OBJECTIVE: Rewrite the data from the line with "Viewport: 1456px width, 819px height. How" up to and including the line with "click(793, 279)", putting "Layers" in place of "Hierarchy" and leaving everything else unchanged.

THE RECORDS:
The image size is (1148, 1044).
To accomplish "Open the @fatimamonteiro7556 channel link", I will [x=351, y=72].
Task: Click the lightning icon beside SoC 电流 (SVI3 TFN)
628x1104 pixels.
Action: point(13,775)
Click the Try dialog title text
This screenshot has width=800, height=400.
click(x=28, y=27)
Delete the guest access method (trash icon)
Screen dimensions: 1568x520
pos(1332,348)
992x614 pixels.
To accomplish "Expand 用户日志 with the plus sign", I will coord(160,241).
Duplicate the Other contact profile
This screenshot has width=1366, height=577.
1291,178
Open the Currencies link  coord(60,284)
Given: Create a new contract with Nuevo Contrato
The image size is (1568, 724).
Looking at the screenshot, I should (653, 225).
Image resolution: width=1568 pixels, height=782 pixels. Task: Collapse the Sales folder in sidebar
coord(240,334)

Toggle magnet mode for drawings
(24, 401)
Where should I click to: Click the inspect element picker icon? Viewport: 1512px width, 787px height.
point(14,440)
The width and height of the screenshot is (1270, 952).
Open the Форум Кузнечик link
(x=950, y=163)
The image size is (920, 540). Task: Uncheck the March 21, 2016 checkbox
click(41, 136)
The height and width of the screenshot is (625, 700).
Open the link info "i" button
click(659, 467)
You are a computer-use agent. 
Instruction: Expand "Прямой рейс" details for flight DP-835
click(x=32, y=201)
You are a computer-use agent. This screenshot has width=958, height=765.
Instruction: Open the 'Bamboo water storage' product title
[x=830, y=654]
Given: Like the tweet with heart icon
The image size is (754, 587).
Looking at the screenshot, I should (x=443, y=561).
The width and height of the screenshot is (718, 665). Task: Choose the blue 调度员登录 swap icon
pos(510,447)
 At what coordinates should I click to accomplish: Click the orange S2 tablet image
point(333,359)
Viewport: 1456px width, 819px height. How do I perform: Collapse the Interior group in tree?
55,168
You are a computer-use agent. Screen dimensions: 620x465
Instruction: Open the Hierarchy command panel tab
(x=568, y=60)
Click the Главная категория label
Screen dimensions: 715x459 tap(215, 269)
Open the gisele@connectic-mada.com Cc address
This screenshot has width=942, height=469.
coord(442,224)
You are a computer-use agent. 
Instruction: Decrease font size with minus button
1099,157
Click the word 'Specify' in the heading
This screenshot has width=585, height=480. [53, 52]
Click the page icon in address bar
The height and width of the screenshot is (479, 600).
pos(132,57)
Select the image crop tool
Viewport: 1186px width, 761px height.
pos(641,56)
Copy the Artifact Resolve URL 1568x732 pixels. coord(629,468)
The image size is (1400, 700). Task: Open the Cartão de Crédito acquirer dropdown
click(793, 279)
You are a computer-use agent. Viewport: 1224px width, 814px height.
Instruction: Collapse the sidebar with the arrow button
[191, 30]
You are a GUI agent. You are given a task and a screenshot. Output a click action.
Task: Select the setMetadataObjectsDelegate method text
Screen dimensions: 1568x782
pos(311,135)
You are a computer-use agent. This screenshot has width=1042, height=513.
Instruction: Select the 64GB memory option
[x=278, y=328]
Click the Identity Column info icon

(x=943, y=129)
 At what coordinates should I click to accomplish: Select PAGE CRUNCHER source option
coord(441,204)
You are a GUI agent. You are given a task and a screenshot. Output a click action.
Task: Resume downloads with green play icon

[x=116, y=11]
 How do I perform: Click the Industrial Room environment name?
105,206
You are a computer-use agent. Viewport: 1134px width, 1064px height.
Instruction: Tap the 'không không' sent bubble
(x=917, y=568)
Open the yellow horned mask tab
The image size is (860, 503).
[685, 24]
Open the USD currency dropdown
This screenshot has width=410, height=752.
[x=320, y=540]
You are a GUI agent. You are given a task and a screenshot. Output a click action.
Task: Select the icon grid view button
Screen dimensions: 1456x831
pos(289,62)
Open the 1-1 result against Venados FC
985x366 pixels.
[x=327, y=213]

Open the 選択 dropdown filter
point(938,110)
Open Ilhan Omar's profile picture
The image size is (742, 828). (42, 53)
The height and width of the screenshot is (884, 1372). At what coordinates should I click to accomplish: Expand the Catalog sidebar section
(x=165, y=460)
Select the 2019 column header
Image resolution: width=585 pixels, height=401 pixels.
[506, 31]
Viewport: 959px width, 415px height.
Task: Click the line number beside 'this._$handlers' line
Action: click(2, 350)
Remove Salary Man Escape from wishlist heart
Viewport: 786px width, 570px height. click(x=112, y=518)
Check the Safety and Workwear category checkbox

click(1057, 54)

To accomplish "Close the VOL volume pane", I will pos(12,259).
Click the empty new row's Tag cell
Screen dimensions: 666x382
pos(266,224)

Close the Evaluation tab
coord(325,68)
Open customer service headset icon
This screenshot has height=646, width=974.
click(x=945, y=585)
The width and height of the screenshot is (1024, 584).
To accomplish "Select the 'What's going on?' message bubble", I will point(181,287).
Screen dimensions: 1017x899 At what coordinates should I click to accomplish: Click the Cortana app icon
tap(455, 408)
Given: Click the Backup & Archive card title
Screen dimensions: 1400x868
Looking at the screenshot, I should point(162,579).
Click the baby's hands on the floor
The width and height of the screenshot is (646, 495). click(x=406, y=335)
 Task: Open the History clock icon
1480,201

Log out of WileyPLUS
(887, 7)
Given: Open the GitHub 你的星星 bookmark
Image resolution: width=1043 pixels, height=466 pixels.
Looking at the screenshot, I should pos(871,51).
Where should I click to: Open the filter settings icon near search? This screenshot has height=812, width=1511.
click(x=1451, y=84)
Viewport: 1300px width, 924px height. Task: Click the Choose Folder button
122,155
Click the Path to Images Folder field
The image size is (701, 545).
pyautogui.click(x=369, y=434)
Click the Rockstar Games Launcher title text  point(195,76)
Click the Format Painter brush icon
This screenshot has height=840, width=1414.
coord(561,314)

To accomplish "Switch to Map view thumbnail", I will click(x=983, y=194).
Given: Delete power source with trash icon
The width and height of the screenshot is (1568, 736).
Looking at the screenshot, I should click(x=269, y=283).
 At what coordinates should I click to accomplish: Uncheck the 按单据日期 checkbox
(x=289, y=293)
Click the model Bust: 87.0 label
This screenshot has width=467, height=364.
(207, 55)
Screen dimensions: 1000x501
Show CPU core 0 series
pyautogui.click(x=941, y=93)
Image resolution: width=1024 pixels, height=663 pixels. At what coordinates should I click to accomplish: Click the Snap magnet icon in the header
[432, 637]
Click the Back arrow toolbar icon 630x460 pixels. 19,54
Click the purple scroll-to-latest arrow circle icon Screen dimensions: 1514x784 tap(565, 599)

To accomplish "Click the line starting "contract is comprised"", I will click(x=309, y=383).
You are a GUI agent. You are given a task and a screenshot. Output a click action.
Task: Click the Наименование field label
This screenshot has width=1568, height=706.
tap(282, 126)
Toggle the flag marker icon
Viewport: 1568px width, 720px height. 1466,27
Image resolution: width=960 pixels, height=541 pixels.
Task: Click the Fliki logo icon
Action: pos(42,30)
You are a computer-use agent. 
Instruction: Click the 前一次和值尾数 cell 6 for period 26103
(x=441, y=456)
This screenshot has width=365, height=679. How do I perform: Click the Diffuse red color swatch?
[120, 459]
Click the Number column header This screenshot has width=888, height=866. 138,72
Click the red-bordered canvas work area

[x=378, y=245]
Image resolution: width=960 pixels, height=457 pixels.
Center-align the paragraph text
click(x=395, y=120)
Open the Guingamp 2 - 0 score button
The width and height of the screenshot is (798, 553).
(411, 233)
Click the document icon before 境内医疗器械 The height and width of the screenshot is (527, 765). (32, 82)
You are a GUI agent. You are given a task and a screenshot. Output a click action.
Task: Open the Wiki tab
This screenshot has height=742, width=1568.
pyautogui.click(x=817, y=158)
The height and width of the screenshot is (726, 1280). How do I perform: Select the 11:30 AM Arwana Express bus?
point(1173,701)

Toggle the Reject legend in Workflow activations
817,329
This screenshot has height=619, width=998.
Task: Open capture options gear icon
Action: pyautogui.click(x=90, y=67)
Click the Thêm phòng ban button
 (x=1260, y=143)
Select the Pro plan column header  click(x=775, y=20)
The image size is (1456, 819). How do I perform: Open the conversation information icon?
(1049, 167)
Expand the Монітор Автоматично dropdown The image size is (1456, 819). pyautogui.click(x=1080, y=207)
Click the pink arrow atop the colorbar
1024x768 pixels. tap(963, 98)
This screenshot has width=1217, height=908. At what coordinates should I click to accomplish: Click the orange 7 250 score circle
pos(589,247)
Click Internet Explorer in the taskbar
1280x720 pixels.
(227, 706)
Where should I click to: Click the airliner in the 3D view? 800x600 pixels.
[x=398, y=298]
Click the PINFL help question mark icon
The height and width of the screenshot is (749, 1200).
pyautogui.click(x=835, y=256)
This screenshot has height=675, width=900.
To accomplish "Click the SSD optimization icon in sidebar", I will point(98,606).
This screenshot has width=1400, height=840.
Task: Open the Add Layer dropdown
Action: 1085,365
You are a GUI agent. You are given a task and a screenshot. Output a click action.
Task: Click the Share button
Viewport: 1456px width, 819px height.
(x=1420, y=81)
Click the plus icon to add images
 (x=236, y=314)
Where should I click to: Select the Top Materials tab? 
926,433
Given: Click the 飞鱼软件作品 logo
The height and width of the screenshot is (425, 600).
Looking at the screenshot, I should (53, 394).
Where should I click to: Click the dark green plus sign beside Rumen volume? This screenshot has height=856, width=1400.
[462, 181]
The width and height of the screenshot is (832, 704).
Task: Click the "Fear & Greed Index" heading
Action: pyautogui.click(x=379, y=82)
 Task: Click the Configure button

FULL ANSWER:
Viewport: 1456px width, 819px height. How do I perform: Collapse the Interior group in tree?
55,168
You are a computer-use agent. Screen dimensions: 620x465
Instruction: Open the Layers command panel tab
(x=568, y=60)
Click the Главная категория label
Screen dimensions: 715x459 tap(215, 269)
Open the gisele@connectic-mada.com Cc address
This screenshot has width=942, height=469.
coord(442,224)
You are a computer-use agent. 
Instruction: Decrease font size with minus button
1099,157
Click the word 'Specify' in the heading
This screenshot has width=585, height=480. [53, 52]
Click the page icon in address bar
The height and width of the screenshot is (479, 600).
pos(132,57)
Select the image crop tool
Viewport: 1186px width, 761px height.
pos(641,56)
Copy the Artifact Resolve URL 1568x732 pixels. coord(629,468)
The image size is (1400, 700). Task: Open the Cartão de Crédito acquirer dropdown
click(793, 279)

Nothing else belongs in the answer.